(Stored dataset items)
# # # #
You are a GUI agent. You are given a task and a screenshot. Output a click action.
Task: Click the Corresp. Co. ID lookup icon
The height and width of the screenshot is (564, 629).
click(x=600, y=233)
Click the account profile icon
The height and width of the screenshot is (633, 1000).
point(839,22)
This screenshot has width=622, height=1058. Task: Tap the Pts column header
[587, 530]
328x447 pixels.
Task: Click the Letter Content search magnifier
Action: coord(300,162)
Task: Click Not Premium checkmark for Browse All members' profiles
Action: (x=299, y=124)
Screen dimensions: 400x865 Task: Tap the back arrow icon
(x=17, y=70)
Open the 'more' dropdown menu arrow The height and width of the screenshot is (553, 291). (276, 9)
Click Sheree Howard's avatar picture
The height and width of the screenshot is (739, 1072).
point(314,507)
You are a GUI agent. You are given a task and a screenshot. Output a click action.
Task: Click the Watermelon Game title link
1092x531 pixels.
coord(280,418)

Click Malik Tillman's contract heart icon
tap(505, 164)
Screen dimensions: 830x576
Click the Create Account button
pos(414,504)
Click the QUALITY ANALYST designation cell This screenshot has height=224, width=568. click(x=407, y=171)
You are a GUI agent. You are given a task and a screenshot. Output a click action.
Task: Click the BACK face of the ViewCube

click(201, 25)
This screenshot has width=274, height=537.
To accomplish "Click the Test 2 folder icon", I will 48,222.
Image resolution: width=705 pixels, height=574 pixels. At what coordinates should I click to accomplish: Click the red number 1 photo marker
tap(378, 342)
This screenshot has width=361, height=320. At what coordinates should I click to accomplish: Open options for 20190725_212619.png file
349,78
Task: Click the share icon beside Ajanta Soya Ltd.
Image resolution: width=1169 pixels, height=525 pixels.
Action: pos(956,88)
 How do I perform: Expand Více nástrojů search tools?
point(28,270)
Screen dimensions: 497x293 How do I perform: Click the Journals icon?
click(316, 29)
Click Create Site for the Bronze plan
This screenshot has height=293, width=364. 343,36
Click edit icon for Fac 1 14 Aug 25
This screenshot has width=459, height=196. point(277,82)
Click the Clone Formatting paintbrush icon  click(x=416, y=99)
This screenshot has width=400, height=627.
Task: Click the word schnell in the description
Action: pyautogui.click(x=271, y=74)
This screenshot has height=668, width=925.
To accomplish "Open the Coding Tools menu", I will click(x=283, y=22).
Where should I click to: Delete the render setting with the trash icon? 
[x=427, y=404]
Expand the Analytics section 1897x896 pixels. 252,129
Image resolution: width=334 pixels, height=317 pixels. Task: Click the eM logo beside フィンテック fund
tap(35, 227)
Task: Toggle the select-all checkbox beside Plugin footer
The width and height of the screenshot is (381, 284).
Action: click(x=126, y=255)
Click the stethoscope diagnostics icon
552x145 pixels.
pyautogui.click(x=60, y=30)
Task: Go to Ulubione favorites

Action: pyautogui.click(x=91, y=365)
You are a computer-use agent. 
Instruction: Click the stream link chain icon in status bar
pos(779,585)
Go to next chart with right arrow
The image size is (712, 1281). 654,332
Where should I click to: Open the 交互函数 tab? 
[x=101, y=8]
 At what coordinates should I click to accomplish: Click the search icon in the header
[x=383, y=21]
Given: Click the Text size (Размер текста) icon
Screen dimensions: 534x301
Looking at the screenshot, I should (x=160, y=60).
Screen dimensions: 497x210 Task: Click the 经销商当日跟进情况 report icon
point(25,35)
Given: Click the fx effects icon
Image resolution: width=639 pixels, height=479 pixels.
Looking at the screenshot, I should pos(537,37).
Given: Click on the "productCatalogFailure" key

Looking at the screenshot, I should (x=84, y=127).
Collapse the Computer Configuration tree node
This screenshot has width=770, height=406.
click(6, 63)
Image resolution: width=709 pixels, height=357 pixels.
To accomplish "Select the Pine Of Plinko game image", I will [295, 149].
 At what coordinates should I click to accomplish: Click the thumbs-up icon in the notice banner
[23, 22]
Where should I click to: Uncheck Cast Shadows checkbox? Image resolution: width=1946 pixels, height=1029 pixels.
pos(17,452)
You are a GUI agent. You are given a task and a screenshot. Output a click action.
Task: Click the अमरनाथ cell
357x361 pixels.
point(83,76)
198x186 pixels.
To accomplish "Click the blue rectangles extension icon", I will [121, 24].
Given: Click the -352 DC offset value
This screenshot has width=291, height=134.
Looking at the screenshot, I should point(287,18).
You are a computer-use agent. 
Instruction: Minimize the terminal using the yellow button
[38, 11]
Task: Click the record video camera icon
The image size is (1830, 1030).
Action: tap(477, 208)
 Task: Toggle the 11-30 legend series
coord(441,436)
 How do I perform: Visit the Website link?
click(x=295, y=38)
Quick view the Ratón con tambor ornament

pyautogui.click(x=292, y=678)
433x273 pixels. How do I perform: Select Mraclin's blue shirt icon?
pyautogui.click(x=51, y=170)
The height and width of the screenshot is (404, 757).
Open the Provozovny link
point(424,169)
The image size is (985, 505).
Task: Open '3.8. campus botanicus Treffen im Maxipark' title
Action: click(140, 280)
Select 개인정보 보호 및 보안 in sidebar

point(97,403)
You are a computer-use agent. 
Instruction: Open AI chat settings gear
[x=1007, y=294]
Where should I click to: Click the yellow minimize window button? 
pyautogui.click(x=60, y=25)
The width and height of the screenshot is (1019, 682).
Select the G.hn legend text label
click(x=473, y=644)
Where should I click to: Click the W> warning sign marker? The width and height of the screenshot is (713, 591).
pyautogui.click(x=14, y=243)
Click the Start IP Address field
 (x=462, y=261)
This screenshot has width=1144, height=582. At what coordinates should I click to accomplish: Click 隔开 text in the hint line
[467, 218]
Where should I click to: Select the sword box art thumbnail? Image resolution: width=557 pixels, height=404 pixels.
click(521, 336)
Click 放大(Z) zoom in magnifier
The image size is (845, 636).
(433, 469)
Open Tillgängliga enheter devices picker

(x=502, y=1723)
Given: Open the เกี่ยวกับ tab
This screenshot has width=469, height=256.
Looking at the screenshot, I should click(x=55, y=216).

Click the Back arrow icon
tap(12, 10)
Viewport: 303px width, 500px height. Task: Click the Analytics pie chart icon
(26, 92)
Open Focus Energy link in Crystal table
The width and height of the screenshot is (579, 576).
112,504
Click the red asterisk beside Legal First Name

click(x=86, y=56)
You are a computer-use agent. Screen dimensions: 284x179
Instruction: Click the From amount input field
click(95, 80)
# # # #
What you should do: Copy the lines of the listing above verbatim, from the line with "Click the stethoscope diagnostics icon" up to and including the line with "[x=383, y=21]".

Exercise solution:
Click the stethoscope diagnostics icon
552x145 pixels.
pyautogui.click(x=60, y=30)
Task: Go to Ulubione favorites

Action: pyautogui.click(x=91, y=365)
You are a computer-use agent. 
Instruction: Click the stream link chain icon in status bar
pos(779,585)
Go to next chart with right arrow
The image size is (712, 1281). 654,332
Where should I click to: Open the 交互函数 tab? 
[x=101, y=8]
 At what coordinates should I click to accomplish: Click the search icon in the header
[x=383, y=21]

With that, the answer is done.